Shared online spaces have flourished on platforms like Discord, Twitch, and YouTube. And internet moments have bloomed around “Untitled Goose Game,” “Among Us,” and “Minecraft,” just to name a few, especially so during the pandemic, when much of human interaction shifted to screens. Video games, too, are continuing to evolve with the increasing commonplace appeal of newer tech like virtual reality and augmented reality.

Now, more than ever, humans are becoming increasingly aware of how much digital interfaces permeate everyday life. The lasting influence of video games on their design can be observed everywhere. Gamification can be seen, as well, in the user experience design of many non-game platforms today, like the language-learning app Duolingo. This appealing element takes a a great deal of thought, inspiring backstories, and investments to iterate. Orchestrating the way in which different software, hardware, and human responses come together is an experiment in art and science.
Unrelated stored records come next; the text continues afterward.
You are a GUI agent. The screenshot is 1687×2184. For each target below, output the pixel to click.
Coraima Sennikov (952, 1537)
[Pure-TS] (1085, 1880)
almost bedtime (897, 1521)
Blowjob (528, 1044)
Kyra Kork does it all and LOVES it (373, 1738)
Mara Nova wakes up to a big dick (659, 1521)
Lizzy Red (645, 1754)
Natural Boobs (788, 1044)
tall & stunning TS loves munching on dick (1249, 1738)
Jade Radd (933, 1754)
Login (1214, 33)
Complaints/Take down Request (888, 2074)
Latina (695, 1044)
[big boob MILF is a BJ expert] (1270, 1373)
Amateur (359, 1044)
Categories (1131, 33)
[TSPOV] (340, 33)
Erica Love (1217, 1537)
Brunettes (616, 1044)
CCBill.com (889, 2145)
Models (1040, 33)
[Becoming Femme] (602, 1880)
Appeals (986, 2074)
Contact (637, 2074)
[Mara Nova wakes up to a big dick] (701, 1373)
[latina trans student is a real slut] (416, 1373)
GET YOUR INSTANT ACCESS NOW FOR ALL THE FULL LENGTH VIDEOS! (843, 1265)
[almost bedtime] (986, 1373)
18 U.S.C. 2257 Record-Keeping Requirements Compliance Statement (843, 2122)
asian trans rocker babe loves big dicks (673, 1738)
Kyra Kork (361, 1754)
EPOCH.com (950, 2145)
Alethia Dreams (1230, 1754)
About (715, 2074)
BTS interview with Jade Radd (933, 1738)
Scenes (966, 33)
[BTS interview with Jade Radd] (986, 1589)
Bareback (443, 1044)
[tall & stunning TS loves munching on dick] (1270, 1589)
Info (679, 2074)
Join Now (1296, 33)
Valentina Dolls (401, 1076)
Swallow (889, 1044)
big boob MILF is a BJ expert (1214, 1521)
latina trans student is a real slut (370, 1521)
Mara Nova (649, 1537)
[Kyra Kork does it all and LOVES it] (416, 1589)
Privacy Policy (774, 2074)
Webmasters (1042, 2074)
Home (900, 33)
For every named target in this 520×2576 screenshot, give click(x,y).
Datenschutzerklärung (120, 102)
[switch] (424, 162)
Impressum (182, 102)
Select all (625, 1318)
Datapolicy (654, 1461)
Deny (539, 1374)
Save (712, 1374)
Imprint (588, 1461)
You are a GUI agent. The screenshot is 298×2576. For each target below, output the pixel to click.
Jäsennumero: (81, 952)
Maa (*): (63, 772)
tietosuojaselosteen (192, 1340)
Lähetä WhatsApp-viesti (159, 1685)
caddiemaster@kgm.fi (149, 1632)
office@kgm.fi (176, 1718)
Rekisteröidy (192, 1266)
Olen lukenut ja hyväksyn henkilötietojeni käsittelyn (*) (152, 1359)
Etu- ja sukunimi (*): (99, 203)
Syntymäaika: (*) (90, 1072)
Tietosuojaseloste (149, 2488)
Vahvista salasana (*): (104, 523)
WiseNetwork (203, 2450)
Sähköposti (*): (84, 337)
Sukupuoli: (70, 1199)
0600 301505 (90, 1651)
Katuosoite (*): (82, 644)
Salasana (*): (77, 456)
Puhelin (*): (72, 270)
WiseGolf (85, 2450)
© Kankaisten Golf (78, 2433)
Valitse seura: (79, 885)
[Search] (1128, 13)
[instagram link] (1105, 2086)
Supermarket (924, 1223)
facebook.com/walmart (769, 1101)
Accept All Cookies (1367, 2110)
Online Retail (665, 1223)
“Even with a game like Pac-Man, think about what you’re doing with your hands, think about the maze, think about the designer, the autonomy, the programming behaviors,” says Galloway. “And think about the fact that there’s people behind these. The same way you think about Picasso, think about Bennett Foddy in his studio making these crazy games.” 

Never Alone: Video Games and Other Interactive Design will be on display at The Museum of Modern Art in Manhattan, New York through July 16, 2023.